ANN: xml-object.r , and...a question about REBOL's built-in parse-xml
[1/7] from: gavin::mckenzie::sympatico::ca at: 4-Oct-2001 22:45
Folks,
First, there's a new rev of xml-object.r (v 1.0.4) available at:
http://www3.sympatico.ca/gavin.mckenzie/
This release fixes an error with whitespace processing. And, I changed my
switch statements based on the recent switch/type? thread.

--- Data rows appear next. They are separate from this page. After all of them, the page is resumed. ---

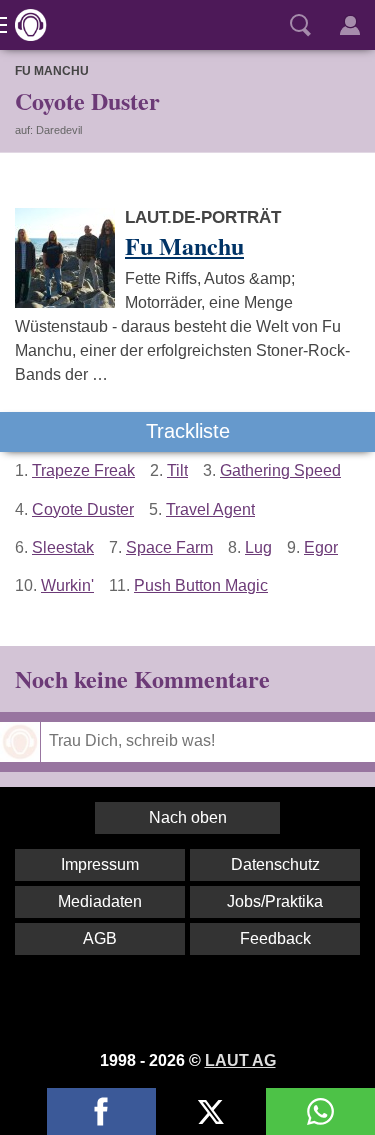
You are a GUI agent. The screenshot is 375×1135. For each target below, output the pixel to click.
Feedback (275, 938)
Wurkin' (67, 585)
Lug (258, 547)
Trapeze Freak (83, 470)
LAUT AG (240, 1060)
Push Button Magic (201, 585)
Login (350, 25)
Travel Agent (210, 509)
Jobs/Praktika (275, 901)
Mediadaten (100, 901)
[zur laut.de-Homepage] (25, 25)
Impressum (100, 864)
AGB (100, 938)
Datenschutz (275, 864)
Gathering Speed (280, 470)
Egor (321, 547)
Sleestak (63, 547)
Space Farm (169, 547)
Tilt (177, 470)
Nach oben (188, 817)
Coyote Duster (83, 509)
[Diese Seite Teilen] (101, 1111)
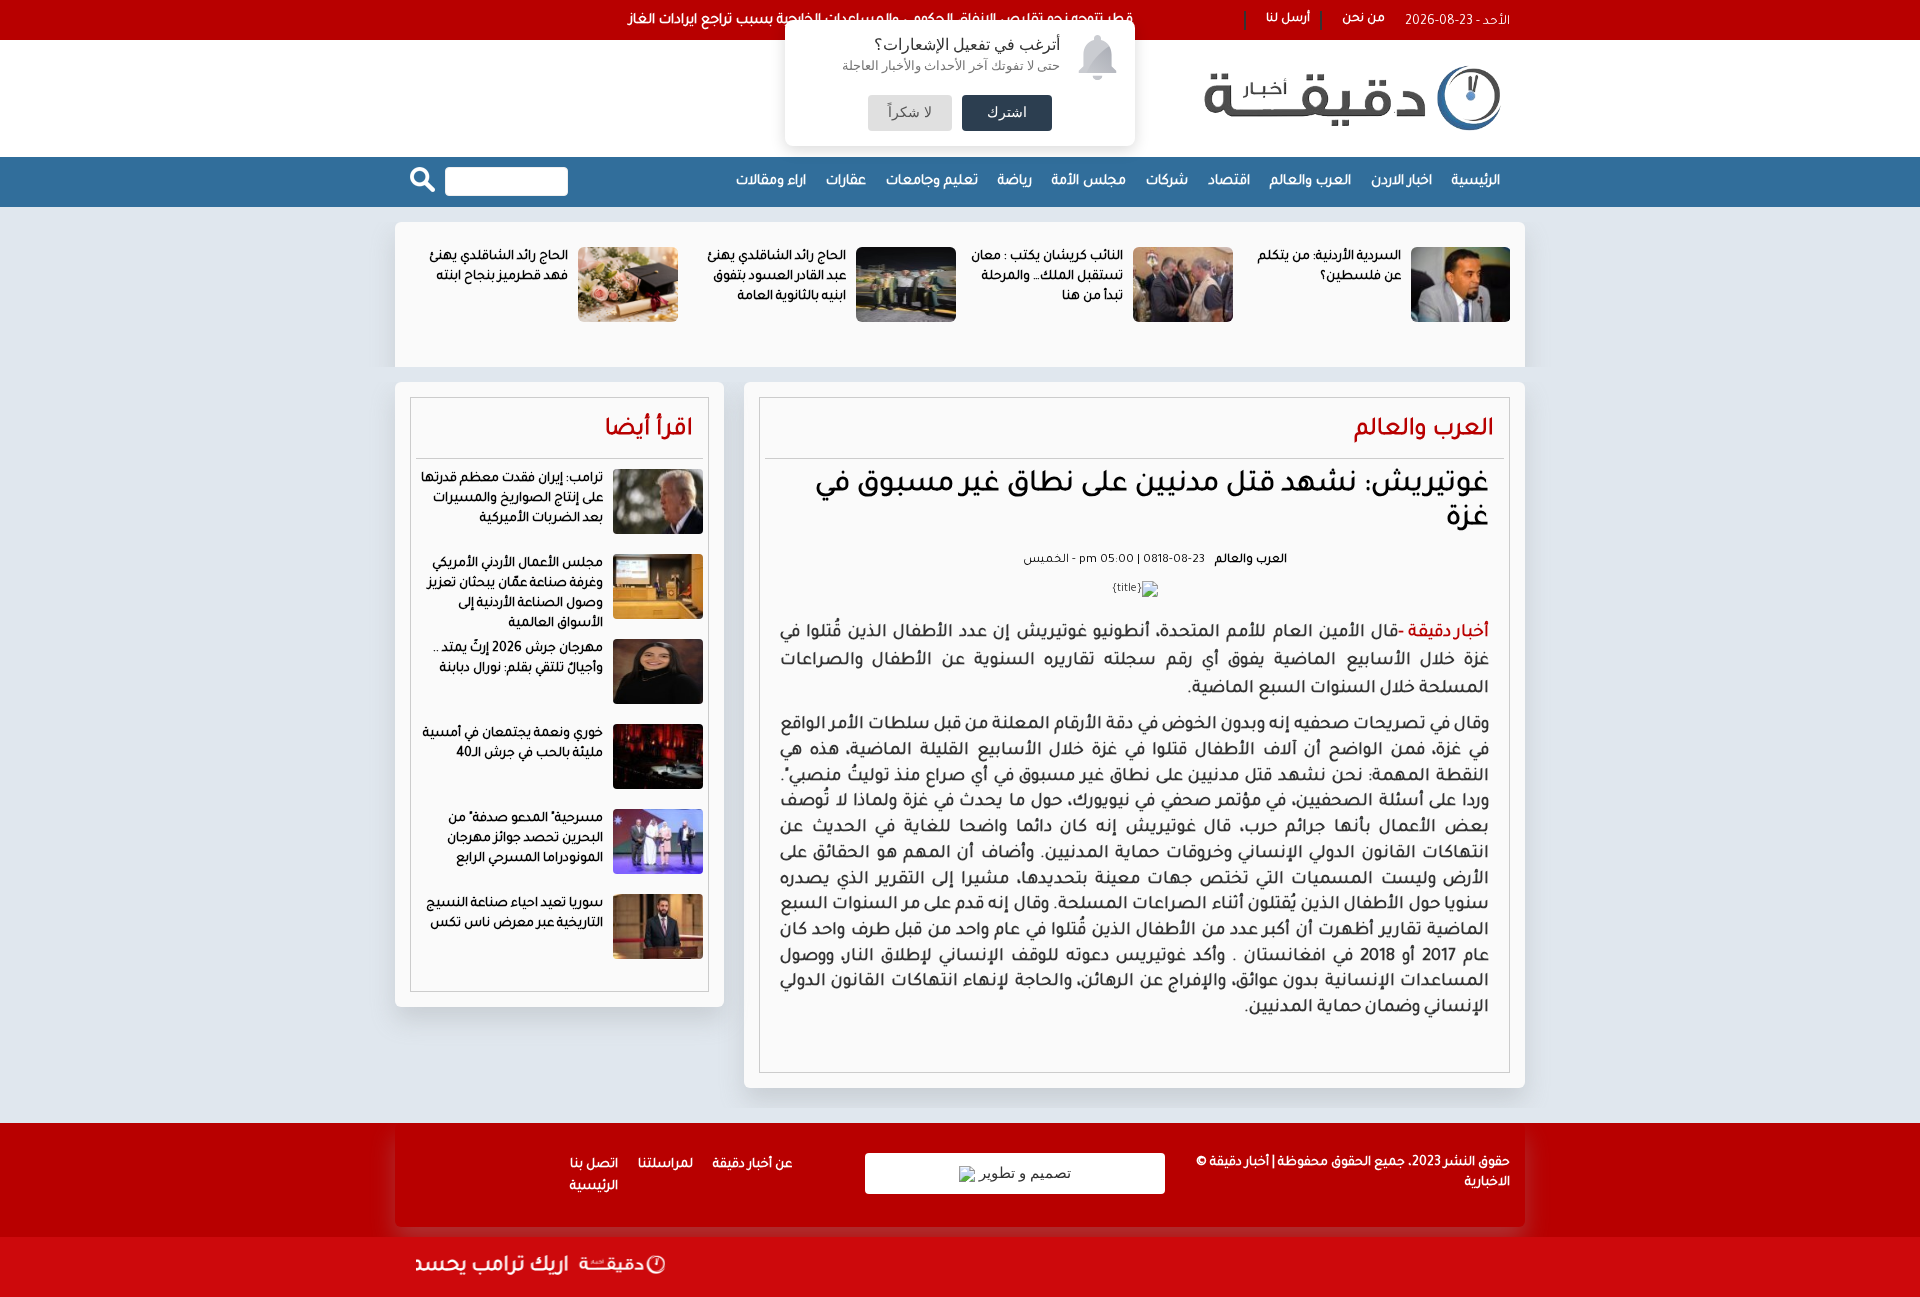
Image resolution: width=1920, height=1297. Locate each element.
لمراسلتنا (665, 1165)
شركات (1167, 181)
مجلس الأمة (1089, 181)
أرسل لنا (1288, 19)
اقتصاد (1229, 181)
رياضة (1015, 181)
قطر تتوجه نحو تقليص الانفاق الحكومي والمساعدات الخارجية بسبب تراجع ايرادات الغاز (881, 20)
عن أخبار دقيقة (752, 1165)
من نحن (1363, 19)
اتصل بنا (594, 1165)
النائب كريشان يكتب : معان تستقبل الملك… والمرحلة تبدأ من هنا (1047, 277)
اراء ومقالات (771, 181)
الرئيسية (1476, 181)
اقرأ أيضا (649, 430)
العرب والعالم (1310, 181)
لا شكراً (910, 113)
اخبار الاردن (1401, 181)
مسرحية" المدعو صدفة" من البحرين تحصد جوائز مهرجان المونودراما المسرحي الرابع (525, 839)
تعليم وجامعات (932, 181)
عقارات (846, 181)
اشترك (1007, 113)
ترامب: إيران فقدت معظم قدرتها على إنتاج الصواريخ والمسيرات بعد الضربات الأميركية (512, 499)
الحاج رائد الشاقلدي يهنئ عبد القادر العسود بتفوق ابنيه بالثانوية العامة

I've noticed some limitations in xml-object. If you have element with an
attribute and a subelement with the same name, bad things happen. This
should really be considered poor form in XML. However, it is legitimately
possible to encounter an attribute and subelement of the same local-name
within different namespaces.
I could also improve my mixed-content processing somewhat...anyway, more
work to do.
Now...on to a question.
I've been building some REBOL-Server-Pages where I query against a
MS-SQL-Server and get back an XML result set. So, I've been using the
built-in REBOL parse-xml rather than my parse-xml+ script, and I noticed
something that became very frustrating: when parse-xml encounters a XML
declaration (<?xml version ...?>) it calls a function...
check-version: func [version][print ["XML Version:" version]]
...which has the nasty side effect of printing out "XML Version" with the
version number.
This message, of course, messes up my carefully crafter HTML page that is
produced from my REBOL server page.
Anyway, my quick fix was to use my parse-xml+ function, but given that the
XML I was processing was tightly controlled and straightforward I was
actually expecting to stick to the built-in function. Oh well, I suppose I
could hack the build-in xml-language object that parse-xml uses and stub out
the check-version function, but that seems beside the point.
Has anyone else used parse-xml and considered this a real problem? I do
hope that some future rev of REBOL will drop the check-version print.
Gavin.
[2/7] from: chris:langreiter at: 5-Oct-2001 9:09
Re: ANN: xml-object.r , and...a question about REBOL's built-in parse-xm
>
>Has anyone else used parse-xml and considered this a real problem? I do
>hope that some future rev of REBOL will drop the check-version print.
>
I hope so too. Otherwise you'll continue to find the line
xml-language/check-version: func [v][return]
in every single REBOL
script dealing with XML in a parse-xmly way.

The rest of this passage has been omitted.